------ RECORDS FOR THIS TASK

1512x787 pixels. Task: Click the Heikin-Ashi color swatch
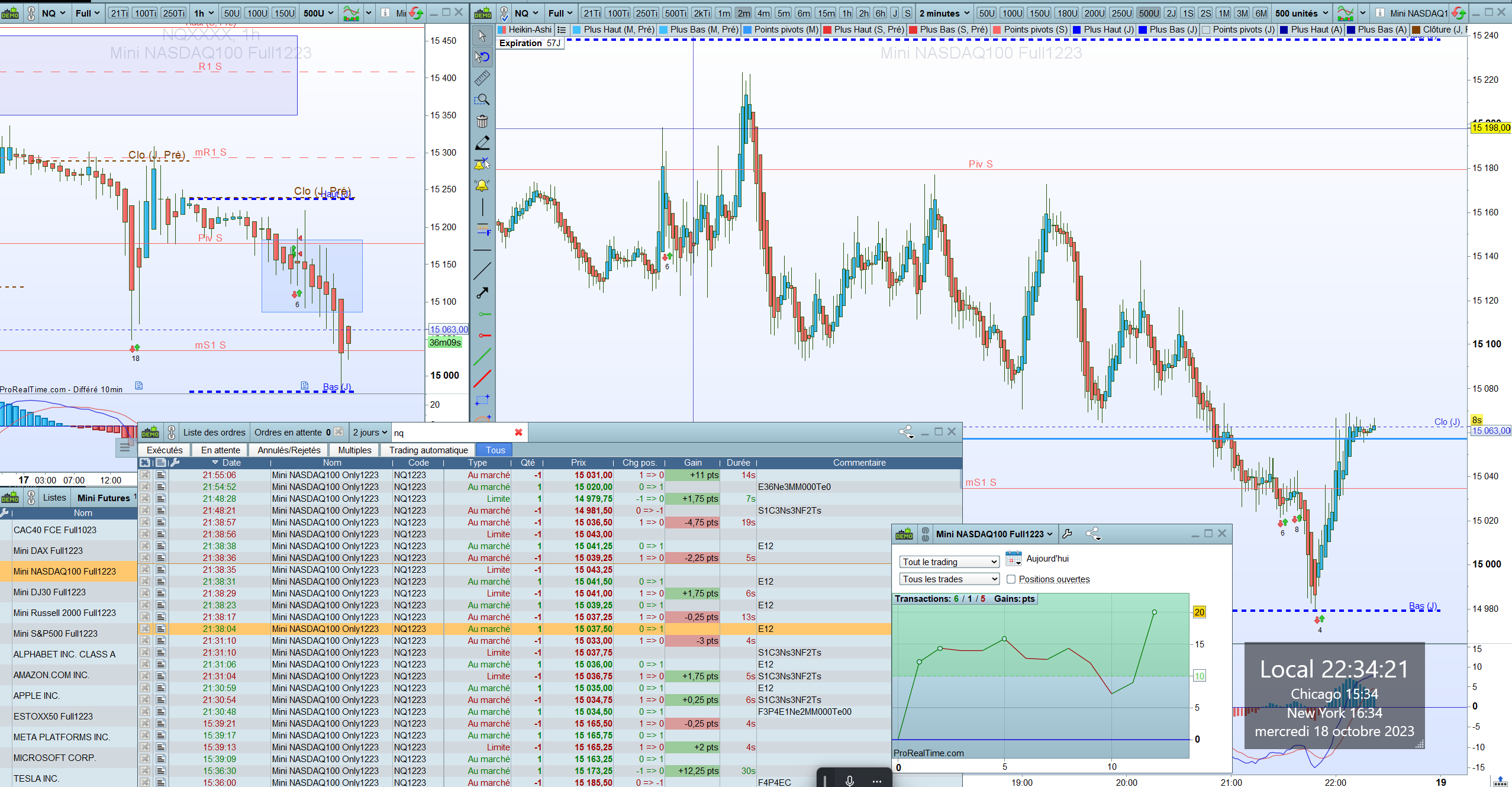502,30
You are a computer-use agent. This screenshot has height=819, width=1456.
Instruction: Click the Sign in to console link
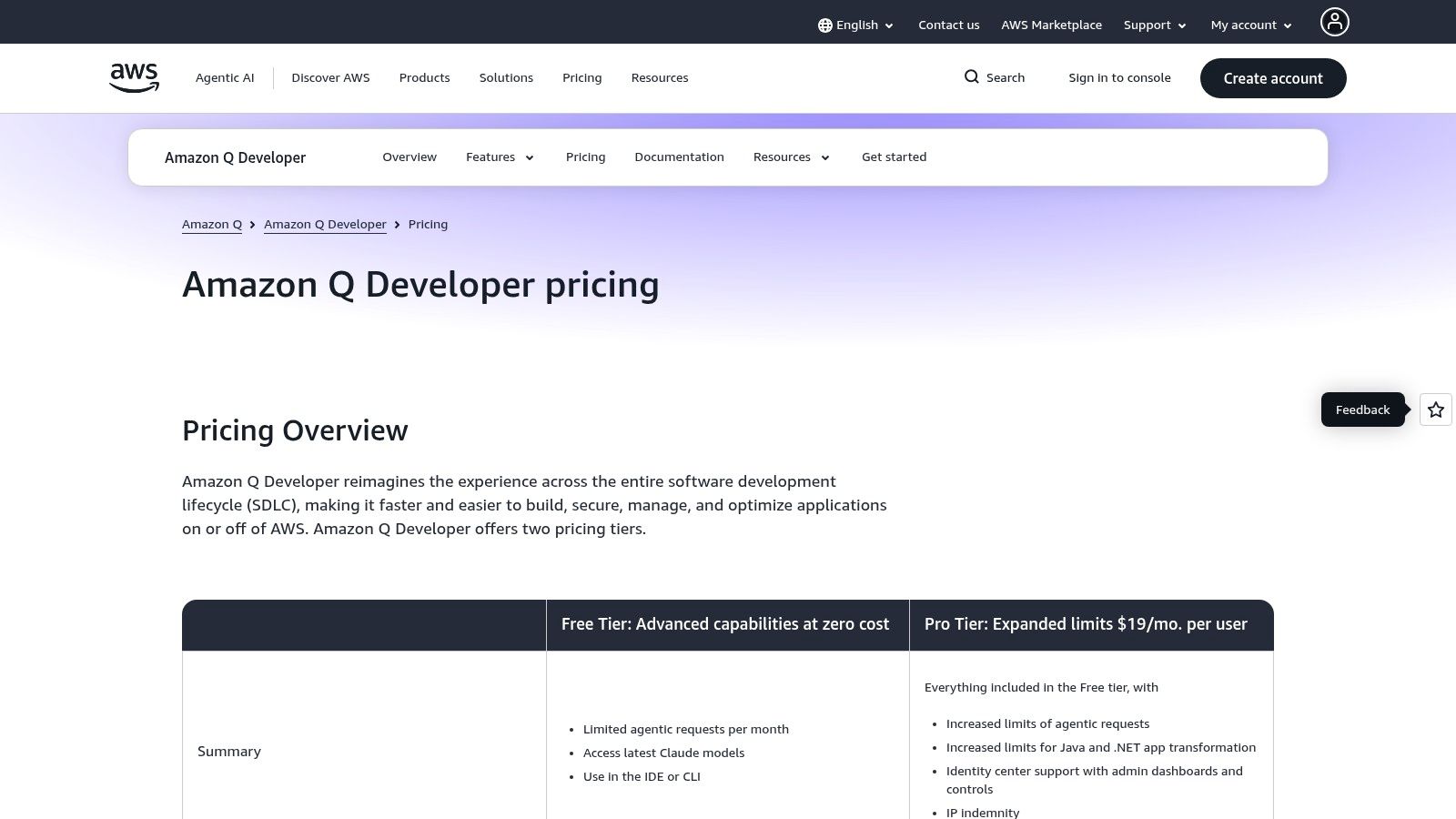tap(1120, 77)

------------

▸ EXERCISE BRIEF: Each entry above must be printed exactly, apart from its pictures.

▸ ANSWER BOX:
1512x787 pixels. Task: Click the Heikin-Ashi color swatch
502,30
You are a computer-use agent. This screenshot has height=819, width=1456.
Instruction: Click the Sign in to console link
tap(1120, 77)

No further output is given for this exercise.